• EXERCICES:
(A) Relevez tous les noms de personnes qui apparaissent dans l'entretien sur GENERAL ELECTRIC à Belfort.
(B) Répondez à ces questions d'après l'entretien sur GENERAL ELECTRIC à Belfort :
(i) Quelle fonction Marc FAUVELLE attribue-t-il à Agnès PANNIER-RUNACHER ?
(ii) Combien de turbines ont été fabriquées l'année dernière ?
(iii) Quel est le montant du fonds de revitalisation industrielle imposé à GE ?
(C) Rédigez la suite de l'entretien sur GENERAL ELECTRIC à Belfort, en reprenant après la dernière réplique.

• EXTRAIT À LIRE:
Texte intégral
MARC FAUVELLE
Bonjour Agnès PANNIER-RUNACHER.
AGNES PANNIER-RUNACHER
Bonjour.
MARC FAUVELLE
Vous êtes Secrétaire d'Etat auprès du Ministre de l'Economie. Avant d'évoquer avec vous, si vous le voulez bien, l'avenir de ces salariés de Belfort, un mot sur le timing de cette annonce qui intervient juste après les élections européennes. Depuis quand le gouvernement était-il au courant ?
AGNES PANNIER-RUNACHER
Ça fait plusieurs semaines que nous sommes, comme les salariés, dans l'attente d'une nouvelle. Mais je veux dire, toutes les semaines vous avez son lot de sujets industriels. La semaine dernière, on a eu ASCOVAL. Il y a deux semaines, on a eu une réunion avec les élus de Belfort sur GENERAL ELECTRIC. Donc on n'était pas plus au courant que les personnes qui sont concernées et, comme tout le monde, on savait qu'il fallait travailler sur ça et c'est pour ça qu'on a pris les devants.
MARC FAUVELLE
Il se trouve que l'actuel patron de GENERAL ELECTRIC en France est l'ancien conseiller d'Emmanuel MACRON lorsqu'il était ministre de l'Economie. Il n'avait pas averti avant les Européennes de l'ampleur de ce plan social ?
AGNES PANNIER-RUNACHER
Alors on va remettre les choses très clairement en place.
MARC FAUVELLE
Oui.
AGNES PANNIER-RUNACHER
Ça fait plusieurs semaines que publiquement nous travaillons sur le sujet. Moi j'ai été interrogée à l'Assemblée nationale début avril. On a été très transparent, on a réuni les élus, on a eu des réunions avec GE. Et effectivement, comme le disent d'ailleurs les salariés, la question de l'importance du plan social était sur la table. C'est une décision de l'entreprise et on s'attendait tous, dans une entreprise où vous aviez il y a dix ans cent turbines qui étaient fabriquées, l'année dernière trente, on savait que ça allait massivement heurter les résultats de l'entreprise. Et je rappelle que c'est une entreprise qui fabrique pour des centrales à charbon, donc vous voyez bien que le devenir de cette activité est évidemment problématique pour tout le monde. Et encore une fois, nous on s'est préparé. C'est-à-dire qu'on a imposé à GE de mettre en place ce fonds de cinquante millions d'euros de revitalisation industrielle. Le fonds, il est en place. Le patron du fonds, il a été nommé. C'est un industriel qui est en train de travailler sur les possibilités de réindustrialisation et de diversification du site. On a déjà commencé à travailler sur l'aéronautique. On a déjà commencé à travailler sur le nucléaire donc on est vraiment aux côtés des salariés pour qu'on réduise l'impact de ce plan social sur le site industriel de Belfort.

• DONNÉES FOURNIES:

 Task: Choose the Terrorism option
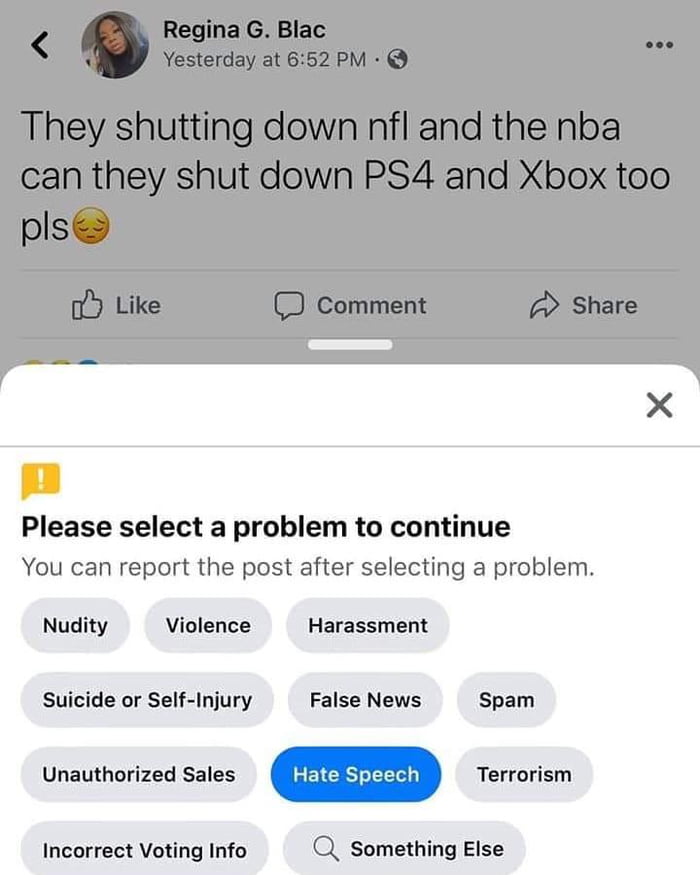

• RÉPONSES:
(A) Agnès PANNIER-RUNACHER, Marc FAUVELLE, Emmanuel MACRON

(B)
(i) Secrétaire d'Etat auprès du Ministre de l'Economie
(ii) Trente
(iii) Cinquante millions d'euros

(C)
MARC FAUVELLE
Justement, quand on parle d'un millier d'emplois menacés, est-ce que pour vous ce chiffre il est définitif ou vous espérez encore le faire baisser et qu'il y ait moins de suppressions de postes ?
AGNES PANNIER-RUNACHER
C'est le début de la négociation. C'est pour ça qu'on a…
MARC FAUVELLE
Ce sera moins à la fin ? C'est l'idée ?
AGNES PANNIER-RUNACHER
C'est le début de la négociation. L'objectif, c'est que ce soit moins à la fin, premier objectif. Deuxième objectif, que le maximum de personnes soient reclassés sur le site de GI, sur les autres sites de GE…
MARC FAUVELLE
En interne ?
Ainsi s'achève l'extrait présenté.